Neste artigo continuarei abordando os conceitos de gerenciamento de operações de serviços aplicado pelo Google. Ainda dentro do capítulo 3 – Embracing Risk, do livro Site Reliability Engineering, escreverei acerca do conceito de Error Budget, ou Orçamento de Erro.
Em outros artigos já citamos que tradicionalmente times de desenvolvimento e de operações possuem objetivos conflitantes. Enquanto o desempenho dos times de desenvolvimento é medido com base na velocidade de inovação e quanto de código novo é enviado para produção, o desempenho do time operacional é avaliado com base na disponibilidade e confiabilidade do serviço, o que implica em evitar alterações em um ambiente já estável. Considerando também que o perfil destes profissionais é diferente, não é difícil de perceber que eles terão visões diferentes, como por exemplo:
O quão rígido deve ser o serviço para eventos inesperados? Tão pouco a ponto de o sistema não parar em pé ou tão rígido que teremos um produto defasado, com poucas funcionalidades e que ninguém queira usá-lo?
Optamos por fazer o mínimo de testes e correr o risco de indisponibilidades e vazamento de dados ou gastaremos tanto tempo fazendo testes que perderemos o time to market?
Toda atualização gera riscos operacionais. Qual deve ser nosso empenho na redução desse risco?
Canary é um conceito de deploy de software onde uma nova versão do sistema é disponibilizada apenas para poucos usuários e, gradativamente, aumenta-se a quantidade de usuários até que todos estejam acessando a nova versão. Neste caso podem surgir os conflitos entre os times quando se pensa na quantidade de usuários que serão usados para o teste e por quanto tempo deve-se esperar para avançar com o deploy.
Em equipes tradicionais de desenvolvimento e operações, geralmente existe um consenso para equilibrar esforço versus riscos. O problema é que não existe um método para a decisão e, portanto, não é possível afirmar que a decisão correta é a mais adequada para a confiabilidade do serviço.
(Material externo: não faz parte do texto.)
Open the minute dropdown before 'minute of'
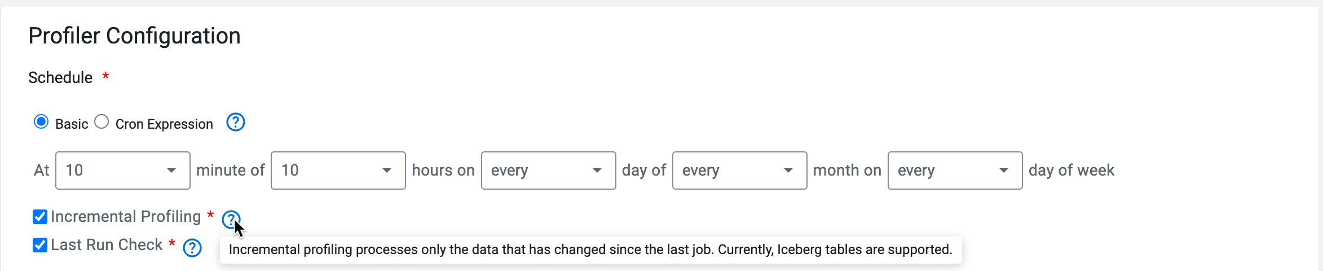This screenshot has height=271, width=1323. [122, 171]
Times de SRE definem uma métrica clara e objetiva, em acordo com ambos os times, que possa ser usada para orientar as decisões de forma metódica e reproduzível, baseada em informações. Não existe achismo.
Para definir esta métrica, times de Produtos e SRE se reunem para definir em conjunto um orçamento de erro trimestral com base no objetivo de nível de serviço (SLO). Este orçamento de erro é uma métrica clara e objetiva que determina quanto tempo dentro desses 3 meses o serviço poderá ficar indisponível (ou não-confiável).
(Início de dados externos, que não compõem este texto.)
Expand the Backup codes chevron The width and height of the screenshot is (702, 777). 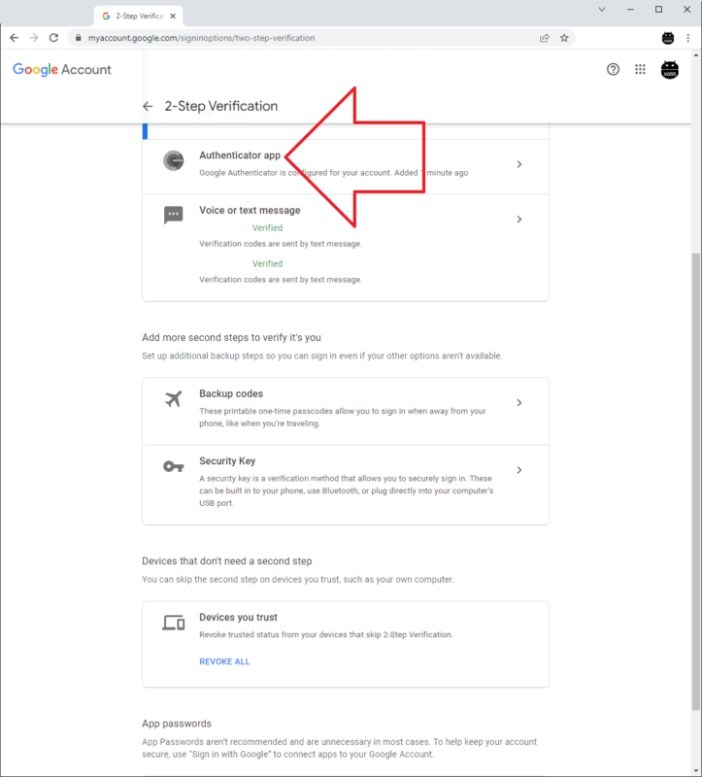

Essa métrica, definida previamente e em conjunto acaba com o stress da politicagem e de negociações entre times de desenvolvimento e operações para definir qual o nível de risco que se deve assumir em uma atualização do serviço.
No caso do google, o time de gerenciamento do produto define o SLO para o serviço, que é quanto tempo de de disponibilidade o serviço pode ter no trimestre.
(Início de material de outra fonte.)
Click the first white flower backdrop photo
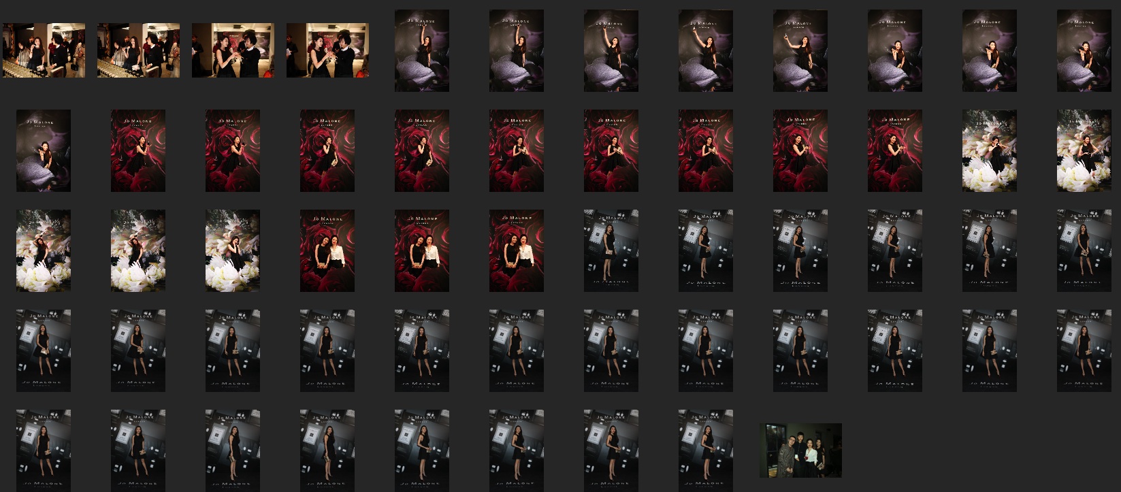 [989, 150]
O sistema de monitoramento é responsável por medir de forma fiel e imparcial essa disponibilidade.
A diferença entre o SLO estabelecido e a disponibilidade real do serviço é o orçamento de erro que ainda falta ser gasto no trimestre.
Enquanto o tempo de disponibilidade do serviço, que é medido pela ferramenta de monitoramento, estiver maior que o SLO, então é possível continuar fazendo atualizações no ambiente em produção.
Para exemplificar, digamos que o serviço Gmail tenha um SLO que permita uma indisponibilidade de até 4 horas no trimestre. Se, após 1 mês houve apenas 2 horas de indisponibilidade, então o time de produtos, juntamente com o time de SRE ainda pode continuar aplicando atualizações no serviço desde que não extrapole as 4 horas dentro do trimestre. Porém, se logo no primeiro mês houve mais do que 4 horas de indisponibilidade, então o serviço entrará em freeze até o final do trimestre, não podendo sofrer alterações que coloquem em risco sua confiabilidade.
O principal benefício é o alinhamento de objetivos entre os times de produtos e de SRE, para que encontrem o equilíbrio adequado entre inovação e confiabilidade.
Este equilíbrio pode ser visto quando, por exemplo, o time de desenvolvimento de produtos opta por reduzir o tempo gasto na etapa de testes para aumentar a velocidade de entrega de código novo em produção. Enquanto o orçamento de erro está alto, então eles podem optar por se arriscarem mais e acelerar a inovação. Porém, quando o orçamento já está baixo, próximo a estourar, os próprios desenvolvedores serão bem mais cautelosos, se policiando para fazerem mais testes e mandar atualizações para produção com menor frequência.
Tanto o time de produtos quanto o time de SRE são responsáveis pelo orçamento de erro, portanto uma falha ocasionada por problemas na infraestrutura impactará neste indicador e afetará o roadmap de entregas de todo o trimestre.